D'autres esprits sont plus timorés encore. Ils vont jusqu'à se
persuader qu'on peut avoir des torts envers le mal. Être irréprochable
vis-à-vis du démon, c'est une de leurs préoccupations. De là des
pratiques religieuses tournées vers l'immense malice obscure. C'est
un bigotisme comme un autre. Les crimes contre le démon existent dans
certaines imaginations malades; avoir violé la loi d'en bas tourmente
de bizarres casuistes de l'ignorance; on a des scrupules du côté des
ténèbres. Croire à l'efficacité de la dévotion aux mystères du Brocken
et d'Armuyr, se figurer qu'on a péché contre l'enfer, avoir recours
pour des infractions chimériques à des pénitences chimériques, avouer
la vérité à l'esprit de mensonge, faire son meâ culpâ devant le père de
la Faute, se confesser en sens inverse, tout cela existe ou a existé;
les procès de magie le prouvent à chaque page de leurs dossiers.
Le songe humain va jusque-là. Quand l'homme se met à s'effarer,
il ne s'arrête point. On rêve des fautes imaginaires, on rêve des
purifications imaginaires, et l'on fait faire le nettoyage de sa
conscience par l'ombre du balai des sorcières.

Quoi qu'il en soit, si cette maison a des aventures, c'est son affaire;
à part quelques hasards et quelques exceptions, nul n'y va voir, elle
est laissée seule; il n'est du goût de personne de se risquer aux
rencontres infernales.

Grâce à la terreur qui la garde, et qui en éloigne quiconque pourrait
observer et témoigner, il a été de tout temps facile de s'introduire
la nuit dans cette maison, au moyen d'une échelle de corde, ou même
tout simplement du premier escalier venu pris aux courtils voisins. Un
en-cas de hardes et de vivres apporté là permettrait d'y attendre en
toute sécurité l'éventualité et l'à-propos d'un embarquement furtif.
La tradition raconte qu'il y a une quarantaine d'années un fugitif, de
la politique selon les uns, du commerce selon les autres, a séjourné
quelque temps caché dans la maison visionnée de Plainmont, d'où il
a réussi à s'embarquer sur un bateau pêcheur pour l'Angleterre.
D'Angleterre on gagne aisément l'Amérique.

Cette même tradition affirme que des provisions déposées dans
cette masure y demeurent sans qu'on y touche; Lucifer, comme les
contrebandiers, ayant intérêt à ce que celui qui les a mises là
revienne.

Du sommet où est cette maison, on aperçoit au sud-ouest, à un mille de
la côte, l'écueil des Hanois.

Cet écueil est célèbre. Il a fait toutes les mauvaises actions que
peut faire un rocher. C'était un des plus redoutables assassins de la
mer. Il attendait en traître les navires dans la nuit. Il a élargi les
cimetières de Torteval et de la Rocquaine.
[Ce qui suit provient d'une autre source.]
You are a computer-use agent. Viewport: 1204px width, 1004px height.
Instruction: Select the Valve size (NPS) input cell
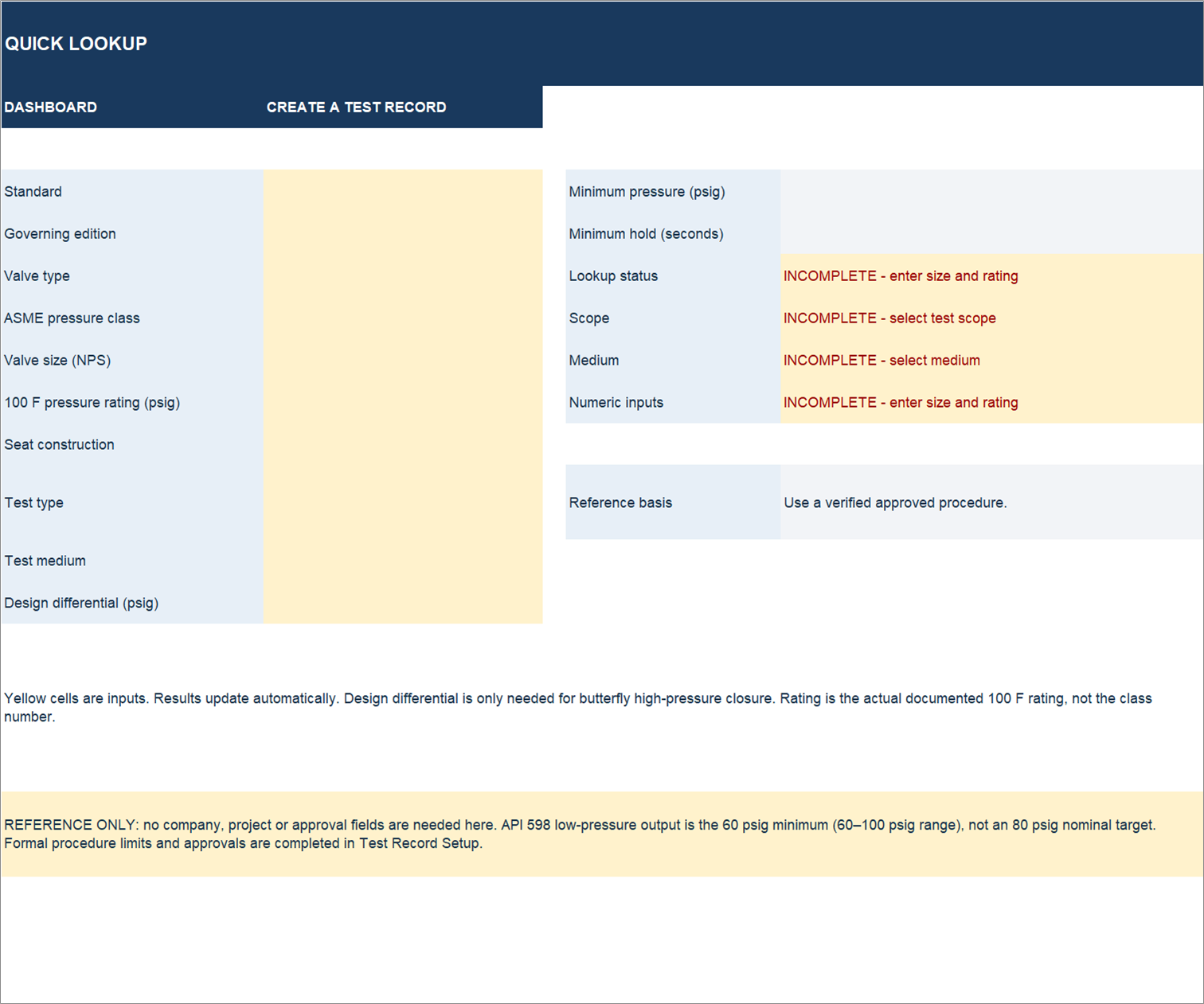403,360
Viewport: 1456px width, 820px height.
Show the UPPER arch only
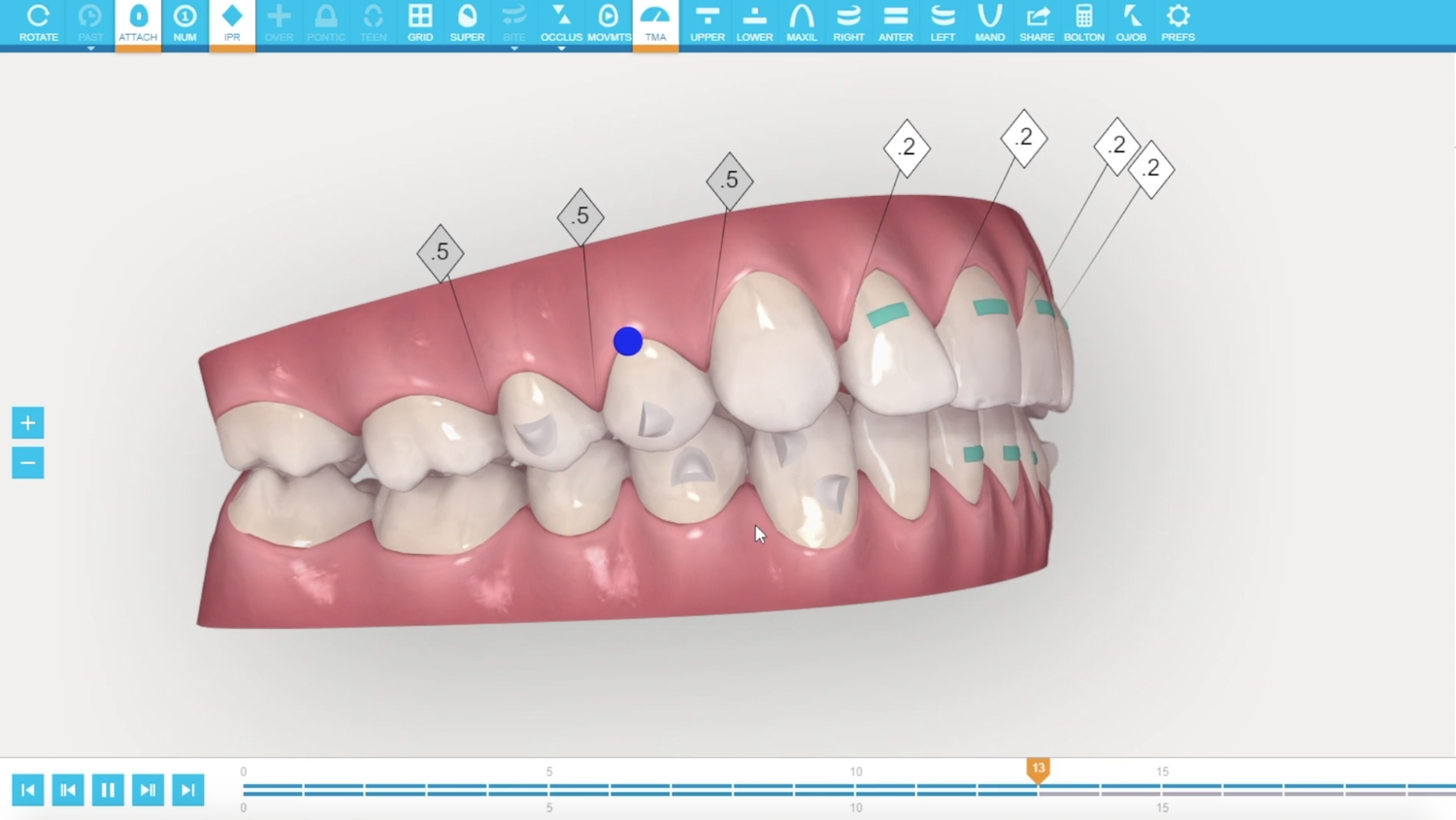[x=708, y=21]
En 1862 on a placé sur cet écueil un phare.

Aujourd'hui l'écueil des Hanois éclaire la navigation qu'il fourvoyait;
le guet-apens a un flambeau à la main. On cherche à l'horizon comme un
protecteur et un guide ce rocher qu'on fuyait comme un malfaiteur. Les
Hanois rassurent ces vastes espaces nocturnes qu'ils effrayaient. C'est
quelque chose comme le brigand devenu gendarme.

Il y a trois Hanois, le grand Hanois, le petit Hanois, et la Mauve.
C'est sur le petit Hanois qu'est aujourd'hui le «Light Red».
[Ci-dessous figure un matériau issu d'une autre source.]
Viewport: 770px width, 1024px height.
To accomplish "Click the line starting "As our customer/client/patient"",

Cet écueil fait partie d'un groupe de pointes, quelques-unes
sous-marines, quelques-unes sortant de la mer. Il les domine. Il a,
comme une forteresse, ses ouvrages avancés; du côté de la haute mer, un
cordon de treize rochers; au nord, deux brisants, les Hautes-Fourquies,
les Aiguillons, et un banc de sable, l'Hérouée; au sud, trois rochers,
le Cat-Rock, la Percée et la Roque Herpin; plus deux boues, la South
Boue et la Boue le Mouet, et en outre, devant Plainmont, à fleur d'eau,
le Tas de Pois d'Aval.

Qu'un nageur franchisse le détroit des Hanois à Plainmont, cela est
malaisé, non impossible. On se souvient que c'était une des prouesses
de sieur Clubin. Le nageur qui connaît ces bas-fonds a deux stations où
il peut se reposer, la Roque ronde, et plus loin, en obliquant un peu à
gauche, la Roque rouge.




V

LES DÉNIQUOISEAUX


C'est à peu près vers cette journée de samedi, passée par sieur Clubin
à Torteval, qu'il faut rapporter un fait singulier, peu ébruité d'abord
dans le pays, et qui ne transpira que longtemps après. Car beaucoup de
choses, nous venons de le remarquer, restent inconnues à cause même de
l'effroi qu'elles ont fait à ceux qui en ont été témoins.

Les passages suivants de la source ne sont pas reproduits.